In the case where the element and the substrate are bonded by an insulating sheet, the element and the substrate can be fixed not only at the bump portion but also at the front surface of the sheet. To reduce the burden on
Stronger fixation becomes possible.

[Brief description of the drawings]

FIG. 1 is a process diagram showing step by step a method of mounting a flip-chip device according to an embodiment of the present invention.

FIG. 2 is a process diagram showing step by step a conventional flip-chip element mounting method.

[Explanation of symbols]

 DESCRIPTION OF SYMBOLS 10 Insulating sheet 11 Connection hole 12 Solder paste 20 Semiconductor element 21 Active element surface 22 Electrode pad 23 Passivation film 30 Substrate 31 Electrode pad 32 Passivation film

Claims (2)

[Claims] 1. A flip for interposing a bump between an electrode pad formed on an active element surface of an element and an electrode pad of a substrate, melting the bump by reflow, and electrically connecting the two electrode pads.
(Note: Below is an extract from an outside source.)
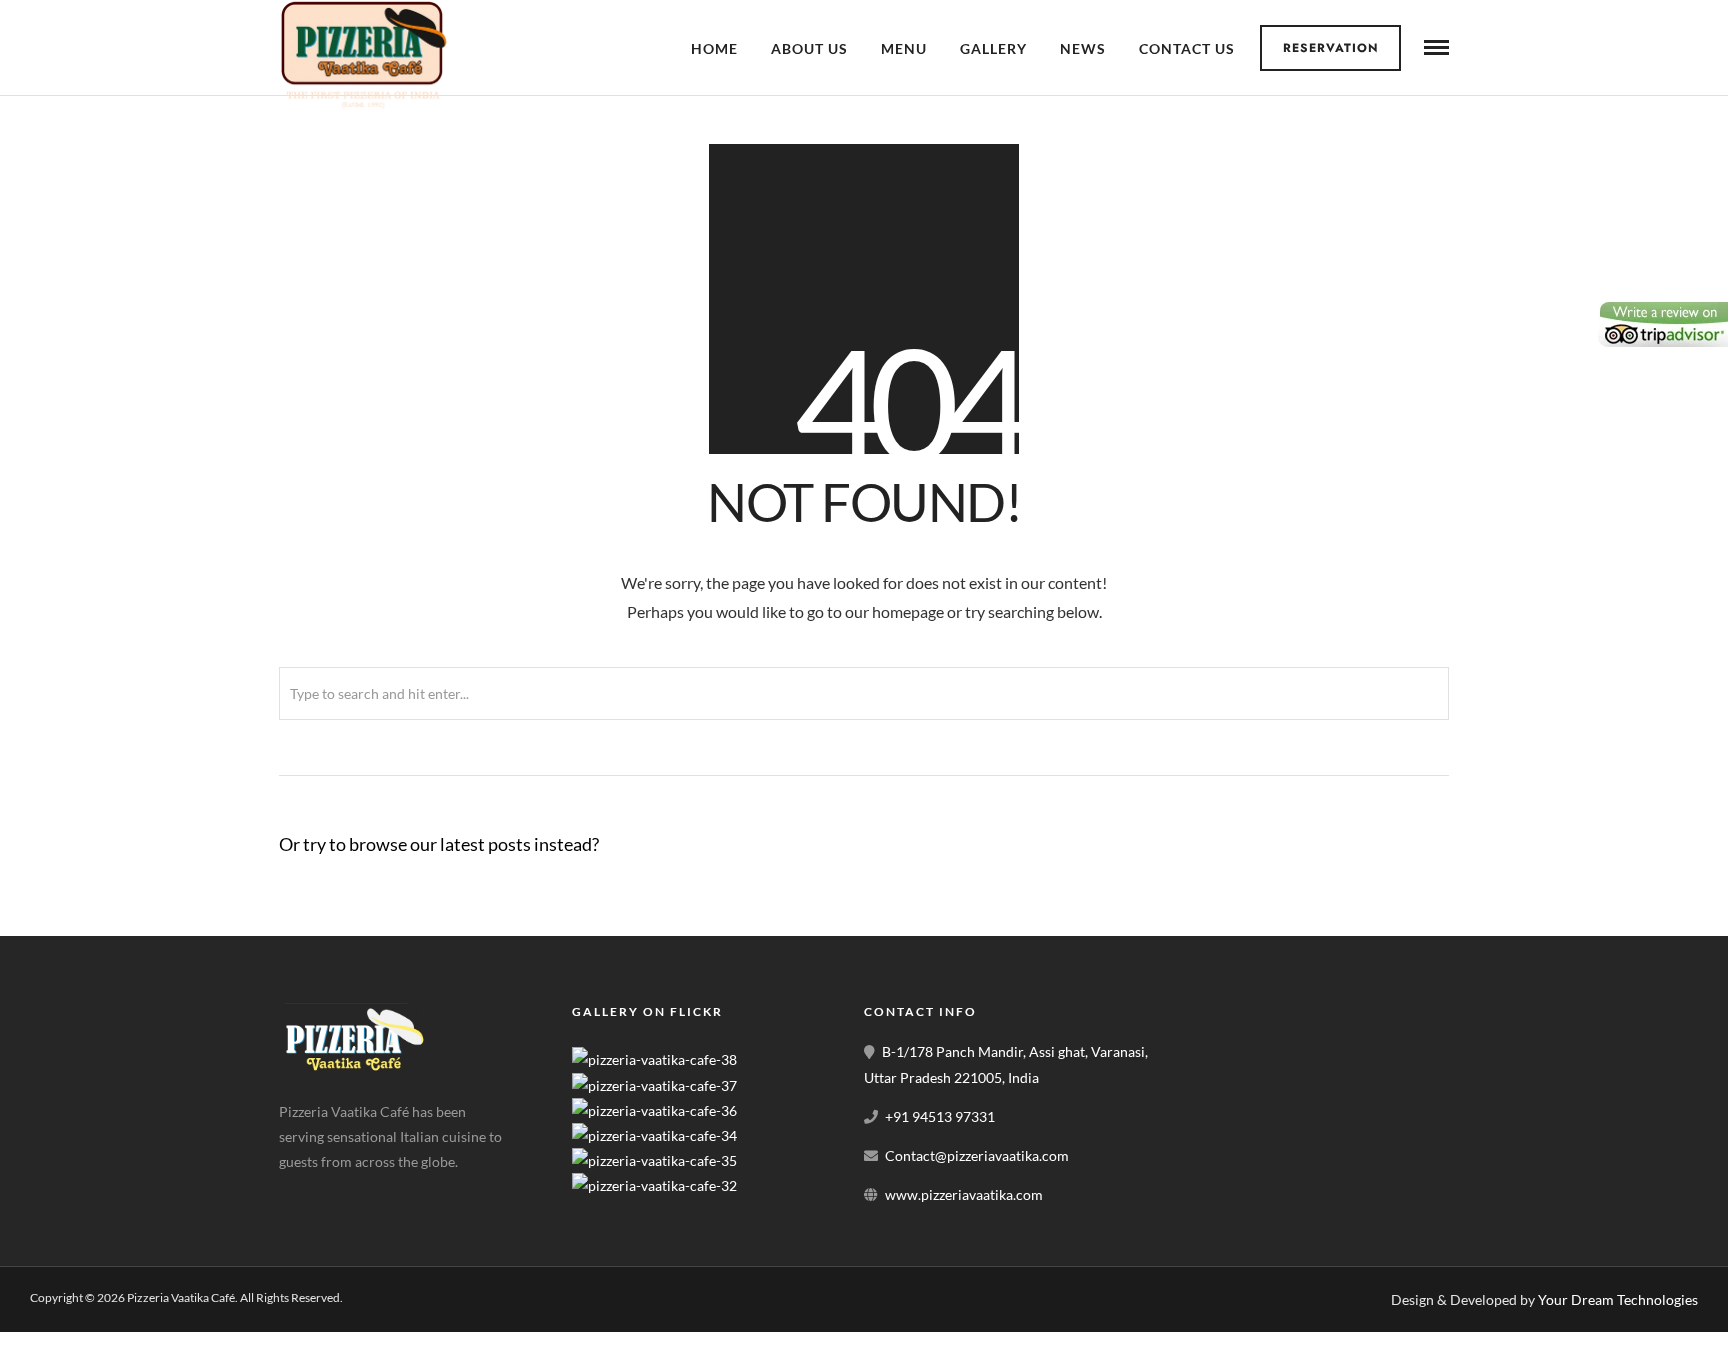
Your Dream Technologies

In a chip-type element mounting method, a connection hole penetrating a sheet according to a position of the electrode pad is formed in an insulating sheet, a bump material is filled in the connection hole, and the insulating sheet is connected to the electrode pad. And the connection holes are arranged between the substrate and the element so as to correspond to each other, and the two electrode pads are connected by melting the bump material by reflow. Implementation method. 2. The method according to claim 1, wherein the insulating sheet is a resin sheet for bonding the element and the substrate by heat treatment.